From bcb9360f50c8e9a850001789466c59ccf6fa26f8 Mon Sep 17 00:00:00 2001
From: Brian Walshe <walshe.brian@gmail.com>
Date: Tue, 31 Oct 2023 11:56:30 +0000
Subject: [PATCH] This change makes it possible to specify a batch_size > 1 in
 order to generate multiple images.

---
 Stable Diffusion Deep Dive.ipynb | 13 ++++++++++---
 1 file changed, 10 insertions(+), 3 deletions(-)

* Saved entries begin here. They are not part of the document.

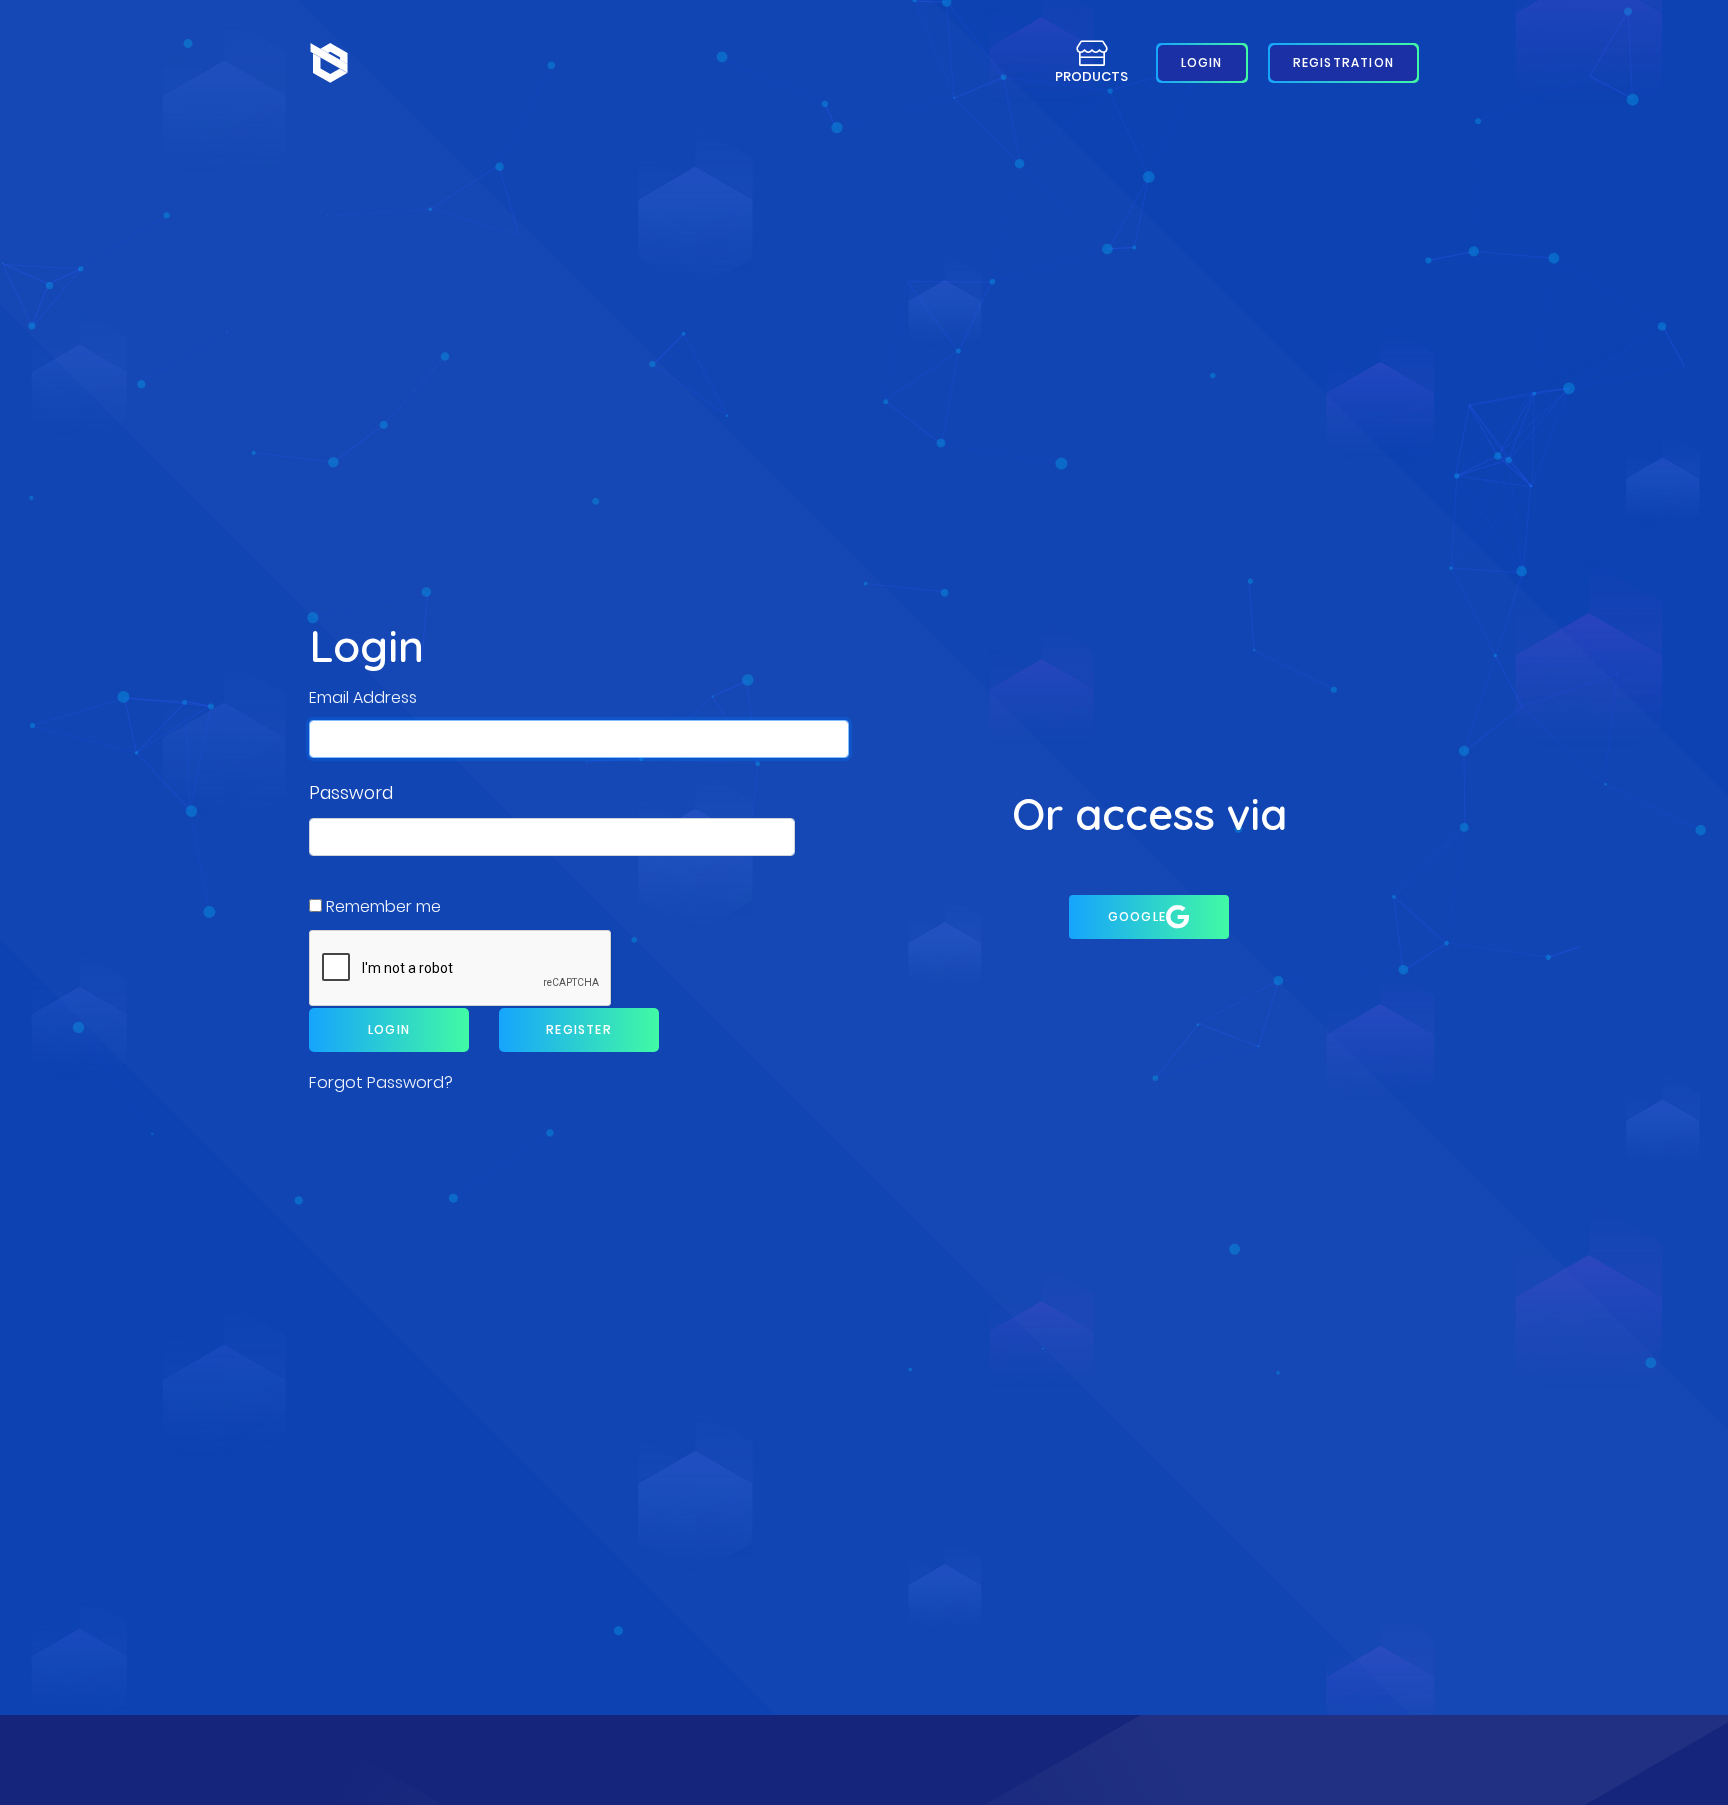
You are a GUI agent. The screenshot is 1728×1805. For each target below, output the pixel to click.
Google (1137, 916)
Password (351, 793)
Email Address (363, 697)
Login (389, 1029)
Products (1091, 76)
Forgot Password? (381, 1082)
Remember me (383, 906)
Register (579, 1029)
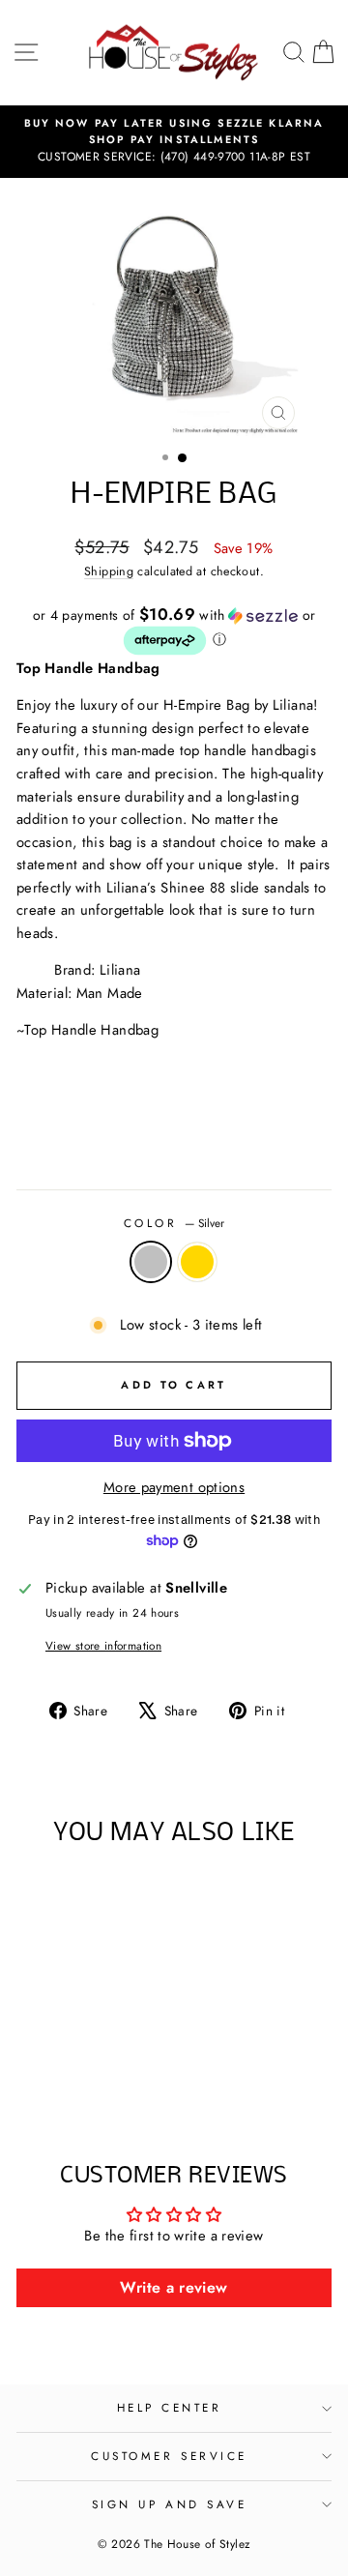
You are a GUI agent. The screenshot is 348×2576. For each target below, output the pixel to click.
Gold (197, 1262)
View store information (103, 1645)
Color (174, 1223)
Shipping (108, 571)
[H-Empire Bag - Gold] (87, 2078)
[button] (174, 631)
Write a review (173, 2287)
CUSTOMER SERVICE (169, 2455)
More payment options (174, 1487)
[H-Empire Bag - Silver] (65, 2078)
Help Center (169, 2407)
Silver (150, 1262)
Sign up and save (169, 2504)
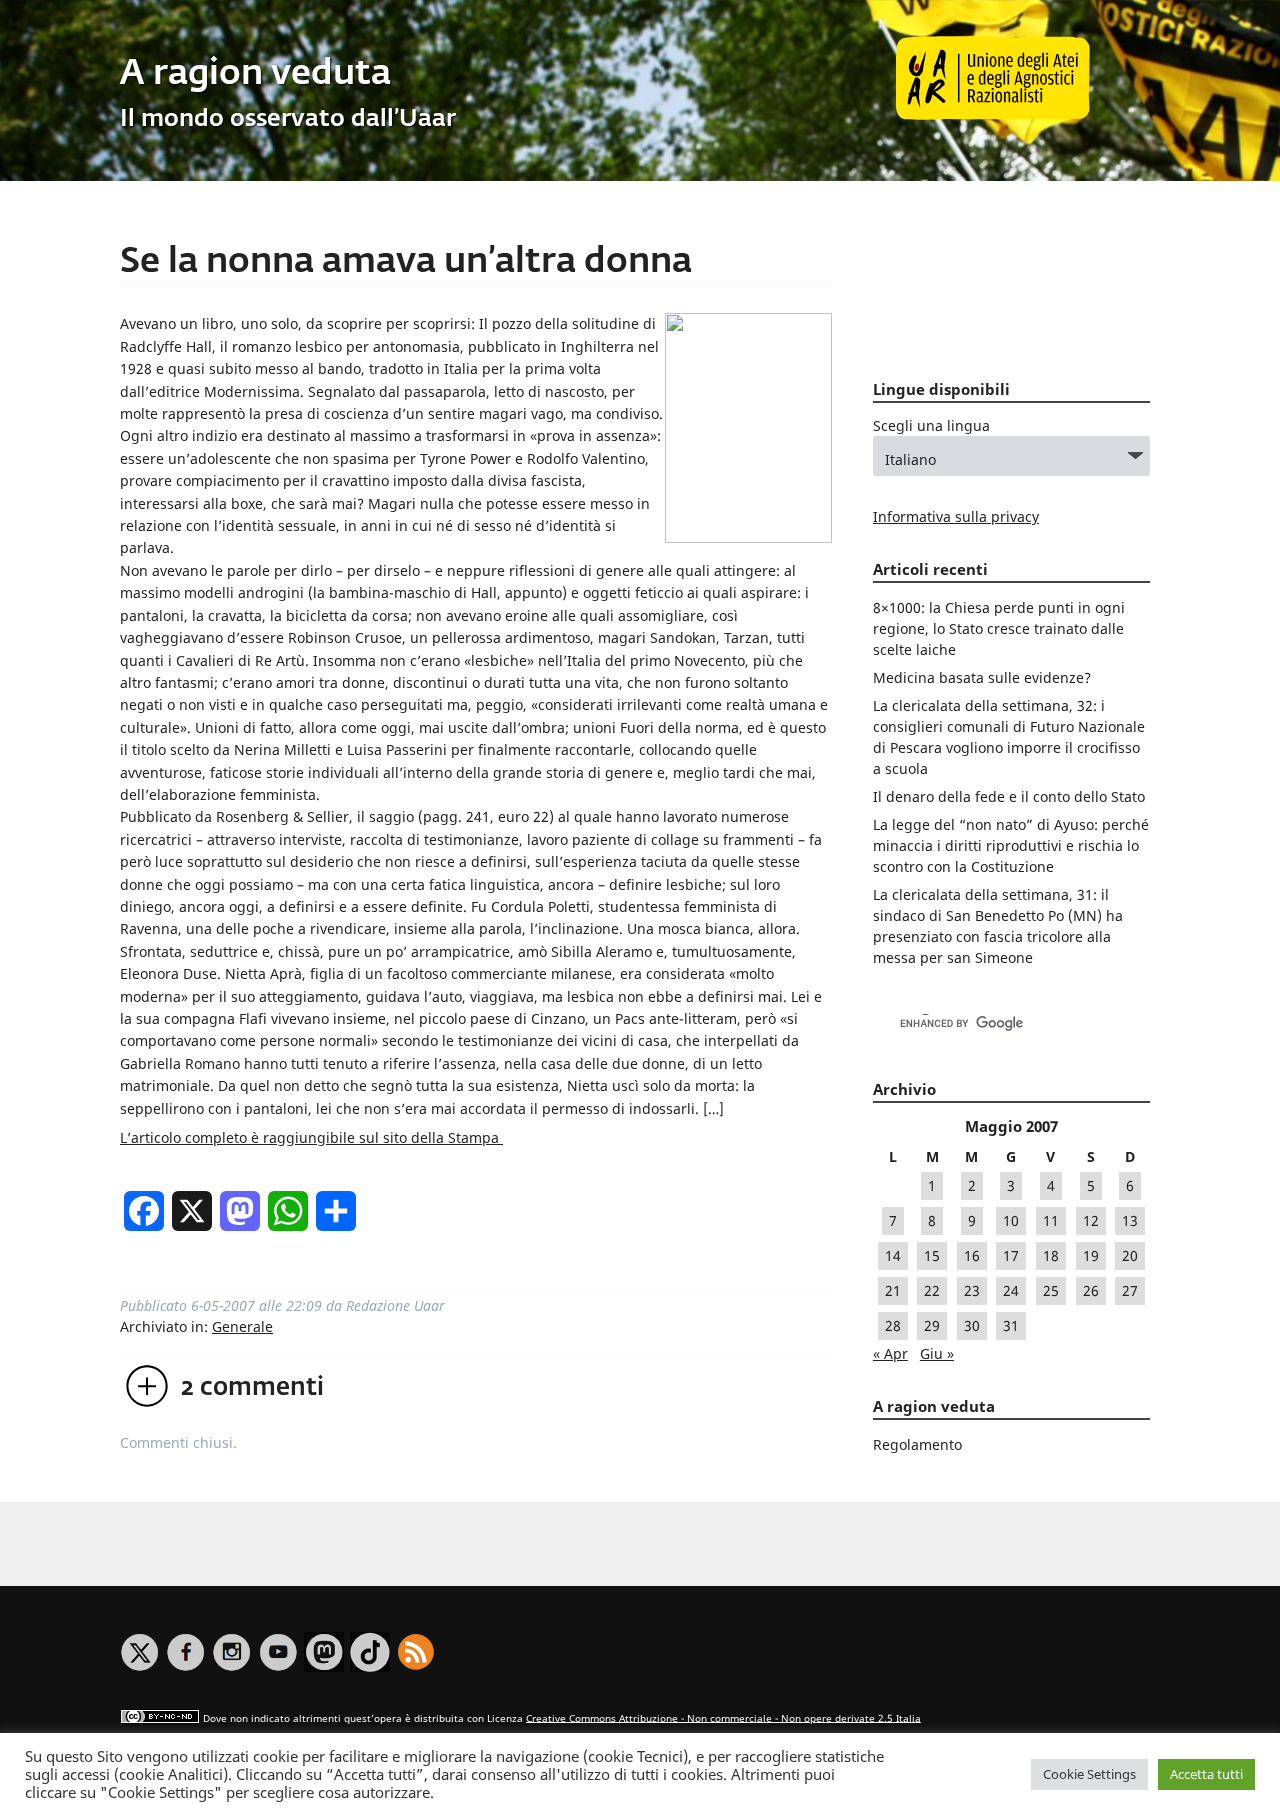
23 (972, 1290)
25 (1051, 1290)
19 (1091, 1255)
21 (893, 1290)
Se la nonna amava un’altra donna (406, 262)
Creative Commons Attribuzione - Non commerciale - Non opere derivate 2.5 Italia (723, 1717)
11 (1051, 1220)
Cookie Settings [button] (1089, 1774)
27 (1130, 1290)
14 (893, 1255)
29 (932, 1325)
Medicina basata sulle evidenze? (982, 677)
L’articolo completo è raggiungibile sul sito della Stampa (311, 1137)
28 (893, 1325)
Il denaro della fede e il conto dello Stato (1009, 796)
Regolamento (917, 1444)
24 (1011, 1290)
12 (1091, 1220)
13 (1130, 1220)
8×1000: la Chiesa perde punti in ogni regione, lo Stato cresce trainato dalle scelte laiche (999, 628)
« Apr (890, 1353)
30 (972, 1325)
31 (1011, 1325)
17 (1011, 1255)
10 (1011, 1220)
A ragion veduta (255, 74)
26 (1091, 1290)
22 (932, 1290)
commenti (252, 1388)
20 (1130, 1255)
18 (1051, 1255)
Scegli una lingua (931, 425)
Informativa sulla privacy (956, 516)
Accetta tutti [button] (1206, 1774)
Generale (242, 1326)
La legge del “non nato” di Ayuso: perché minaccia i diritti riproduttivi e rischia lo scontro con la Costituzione (1011, 845)
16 (972, 1255)
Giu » (937, 1353)
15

diff --git a/Stable Diffusion Deep Dive.ipynb b/Stable Diffusion Deep Dive.ipynb
index 23e2267..9417fee 100644
--- a/Stable Diffusion Deep Dive.ipynb	
+++ b/Stable Diffusion Deep Dive.ipynb	
@@ -249,6 +249,8 @@
         "text_input = tokenizer(prompt, padding=\"max_length\", max_length=tokenizer.model_max_length, truncation=True, return_tensors=\"pt\")\n",
         "with torch.no_grad():\n",
         "    text_embeddings = text_encoder(text_input.input_ids.to(torch_device))[0]\n",
+        "text_embeddings = text_embeddings.repeat(batch_size, 1, 1)\n",
+        "\n",
         "max_length = text_input.input_ids.shape[-1]\n",
         "uncond_input = tokenizer(\n",
         "    [\"\"] * batch_size, padding=\"max_length\", max_length=max_length, return_tensors=\"pt\"\n",
@@ -304,7 +306,9 @@
         "image = image.detach().cpu().permute(0, 2, 3, 1).numpy()\n",
         "images = (image * 255).round().astype(\"uint8\")\n",
         "pil_images = [Image.fromarray(image) for image in images]\n",
-        "pil_images[0]"
+        "for img in pil_images:\n",
+        "    plt.figure()\n",
+        "    plt.imshow(img)\n"
       ]
     },
     {
@@ -867,12 +871,13 @@
         "num_inference_steps = 50            # Number of denoising steps\n",
         "guidance_scale = 8                  # Scale for classifier-free guidance\n",
         "generator = torch.manual_seed(32)   # Seed generator to create the inital latent noise\n",
-        "batch_size = 1\n",
+        "batch_size = encoded.size()[0]\n",
         "\n",
         "# Prep text (same as before)\n",
         "text_input = tokenizer(prompt, padding=\"max_length\", max_length=tokenizer.model_max_length, truncation=True, return_tensors=\"pt\")\n",
         "with torch.no_grad():\n",
         "    text_embeddings = text_encoder(text_input.input_ids.to(torch_device))[0]\n",
+        "text_embeddings = text_embeddings.repeat(batch_size, 1, 1)\n",
         "max_length = text_input.input_ids.shape[-1]\n",
         "uncond_input = tokenizer(\n",
         "    [\"\"] * batch_size, padding=\"max_length\", max_length=max_length, return_tensors=\"pt\"\n",
@@ -911,7 +916,9 @@
         "        # compute the previous noisy sample x_t -> x_t-1\n",
         "        latents = scheduler.step(noise_pred, t, latents).prev_sample\n",
         "\n",
-        "latents_to_pil(latents)[0]"
+        "for img in latents_to_pil(latents):\n",
+        "    plt.figure()\n",
+        "    plt.imshow(img)\n"
       ]
     },
     {